Provence-Alpes-Côte-d'Azur
Vence

Les Bacchanales : Christophe Dufau, un cuisinier responsable !




                                       


Situé dans l’arrière-pays niçois, en face du très touristique village de Saint-Paul, Vence est pourvue d’une belle nature provençale.

  • Lacis de ruelles, marchés animés, galeries d'art parent la cité médiévale d’un attrait indéniable. Loin des flots de touristes, à quelques lieues de la fameuse chapelle Matisse, la ville renferme une table apaisante, charmante, à part, les Bacchanales.

  • Nichée dans une oasis verdoyante, où art contemporain et gastronomie sont conjointement mis à l’honneur, la sublime bâtisse du XIXè en impose.

  • Si le carrelage et le mobilier donnent un côté froid à la salle à manger, tout n’est autour qu’une invitation au Beau.

  • Sculptures, peintures contemporaines investissent les lieux avec élégance et raffinement.

  • Ma préférence se porte cependant sur la magnifique terrasse ombragée, nimbée de sérénité, qui s’étend à l’arrière de la villa. Elle donne sur la cuisine et s’ouvre sur un immense potager en pente, agrémenté et fleuri, une aubaine pour les cuisiniers qui viennent y cueillir quasi instantanément leur « ration » quotidienne ! Fraîcheur garantie.

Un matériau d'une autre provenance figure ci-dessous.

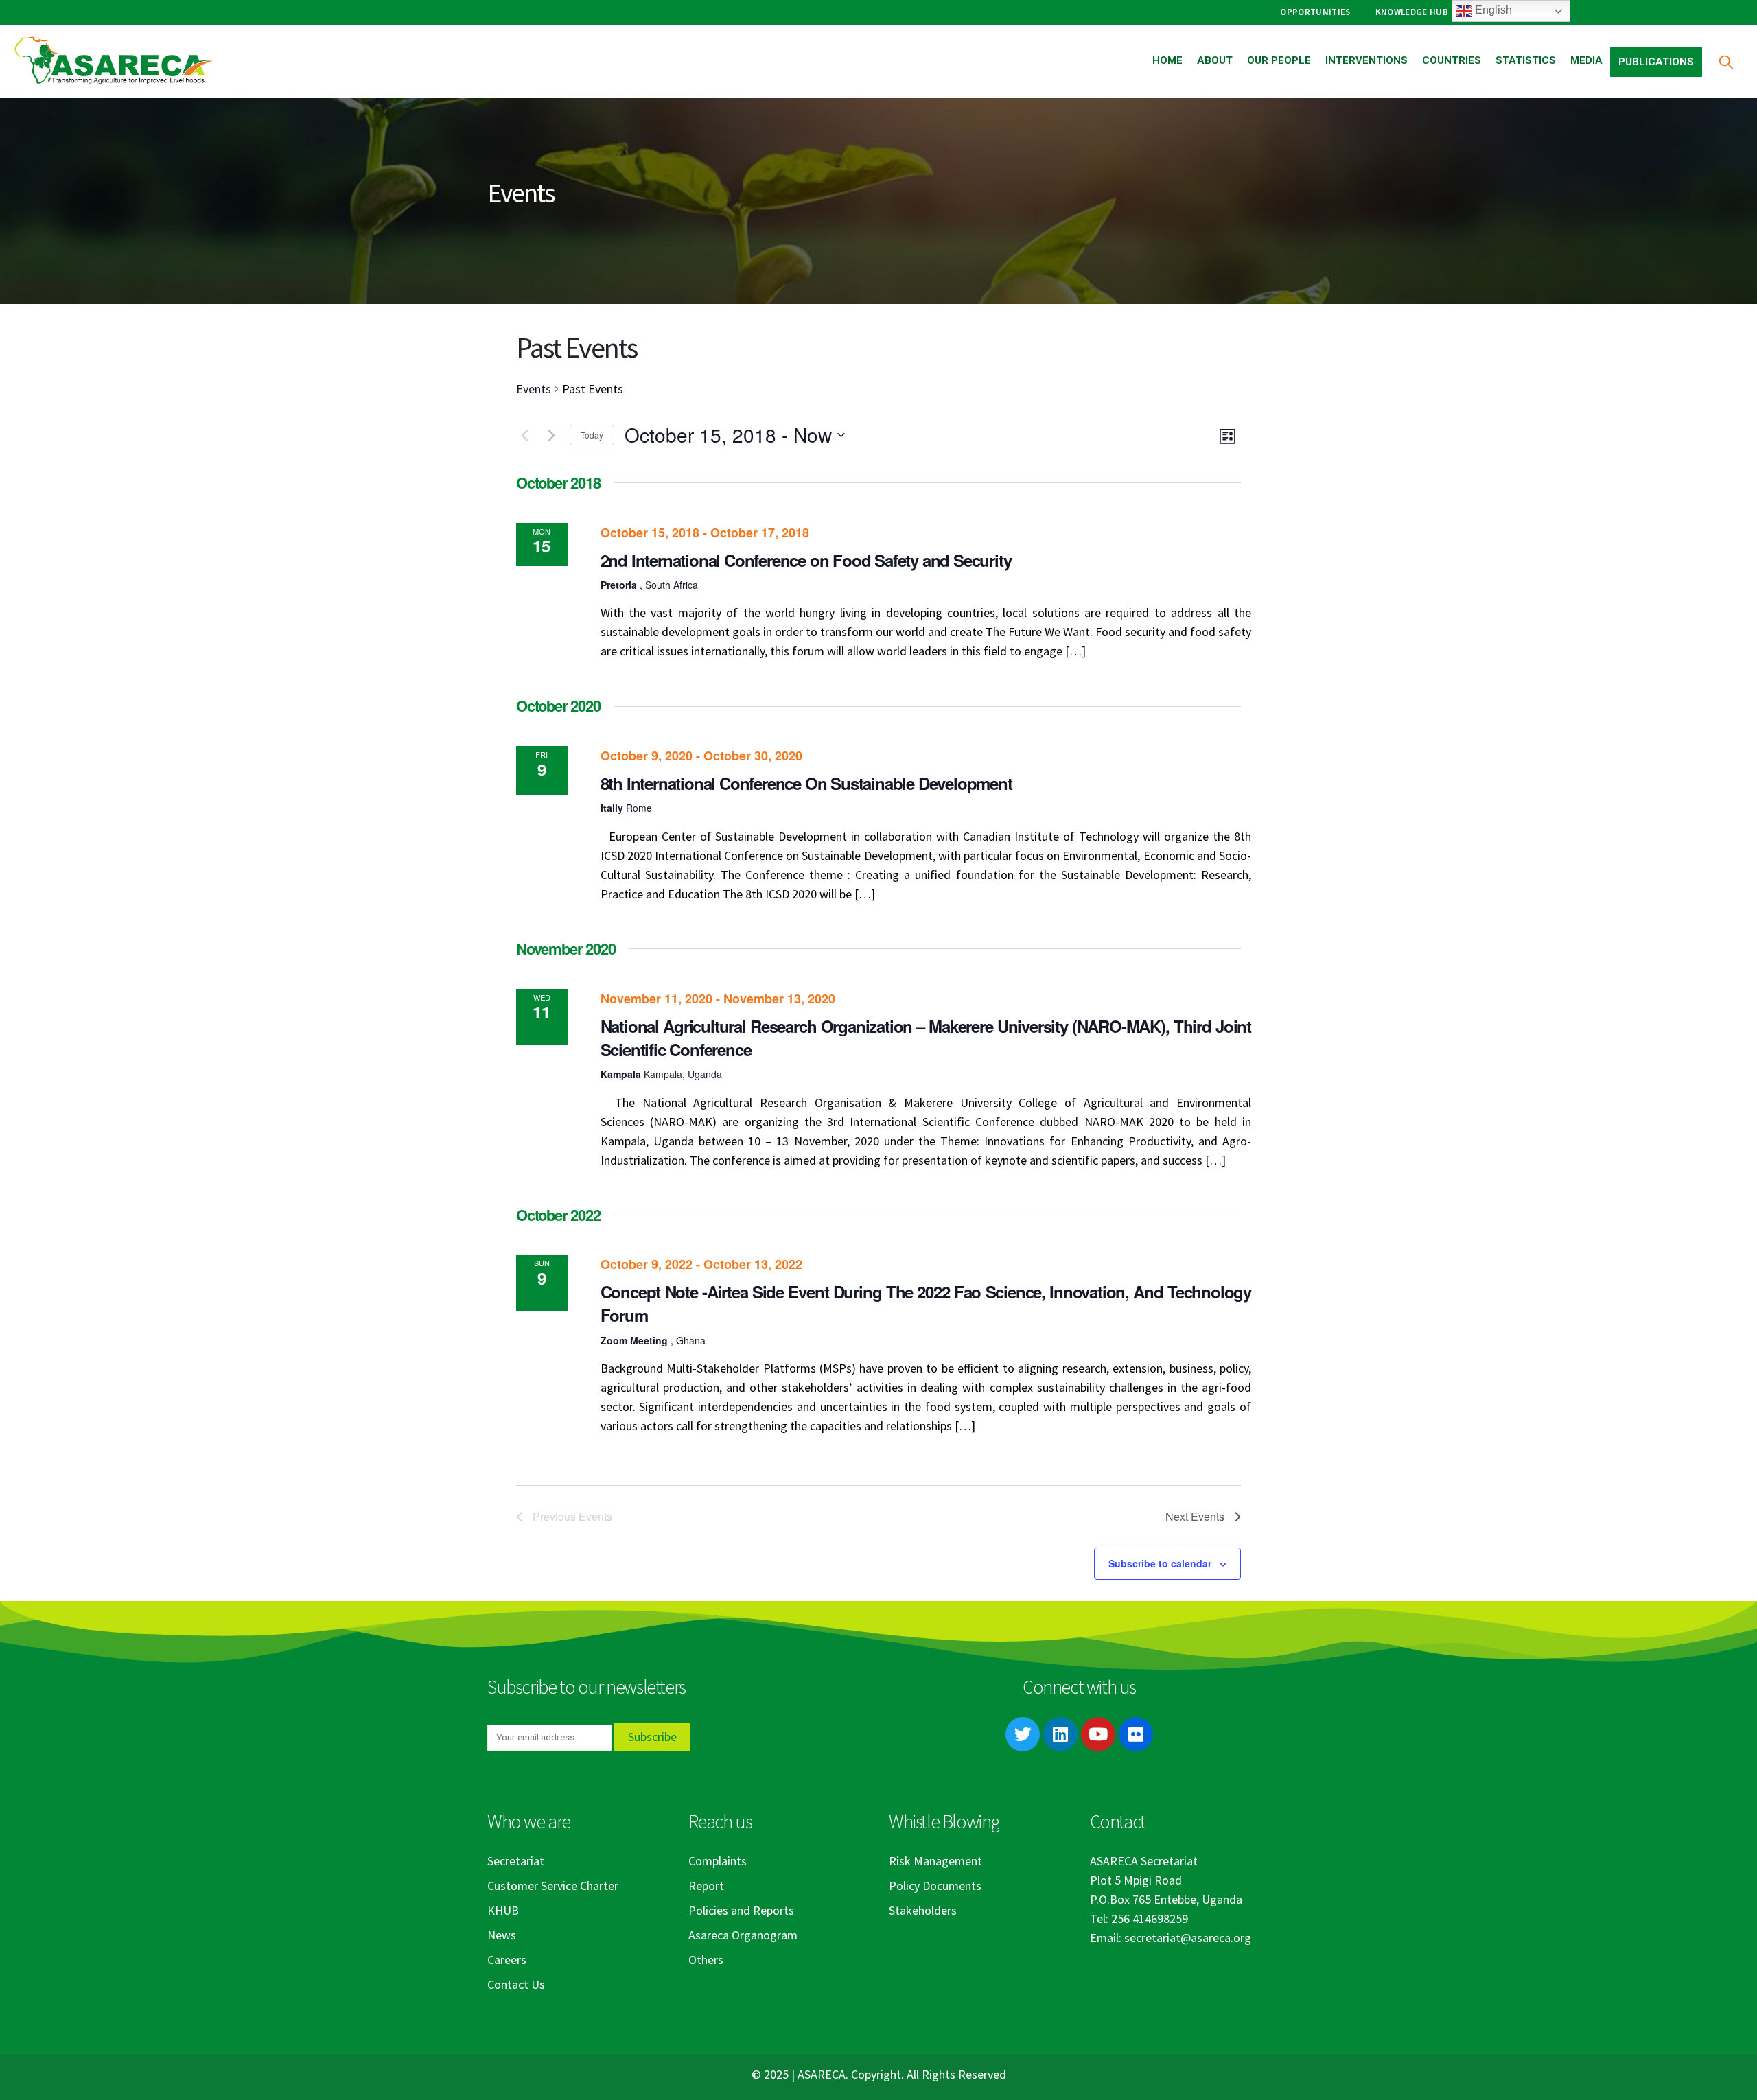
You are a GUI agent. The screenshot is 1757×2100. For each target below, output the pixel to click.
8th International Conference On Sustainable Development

  • L’auteur de tout ça, de cette œuvre vivante, a un nom : Christophe Dufau. Chef iconoclaste étoilé, épris d’art, inclassable, séducteur, au regard bleu perçant, passionnant, avec un petit côté personnage de cartoon, bohème dans l’âme est surtout un chef baroudeur, curieux, libre, en ébullition permanente, explorateur impénitent du goût. Ayant officié 9 ans au Danemark, à New York, en Malaisie, en Martinique, il s’évertue à proposer ici une cuisine territoriale, locavore au sens large, dans un rayon d’approvisionnement de 250 km. Une cuisine inspirée par le marché, par la nature, les envies du chef, ses rencontres, ses voyages, ses balades en mer, en montagne. Autodidacte, il s’emploie à appliquer ses différents apprentissages cosmopolites dans le fumage des poissons, des fromages, dans les techniques de cuisson, dans l’utilisation des herbes sauvages. Et sur ces points, il est vraiment doué ! Il arrive sans coup férir à nous bluffer, à nous régaler à chaque recette. Une cuisine admirable très joliment dressée, personnelle, affective, fine, cohérente, recherchée, à l’envi audacieuse, compréhensible, qui ne part pas dans tous les sens et qui reste concentrée sur le produit star de l’assiette.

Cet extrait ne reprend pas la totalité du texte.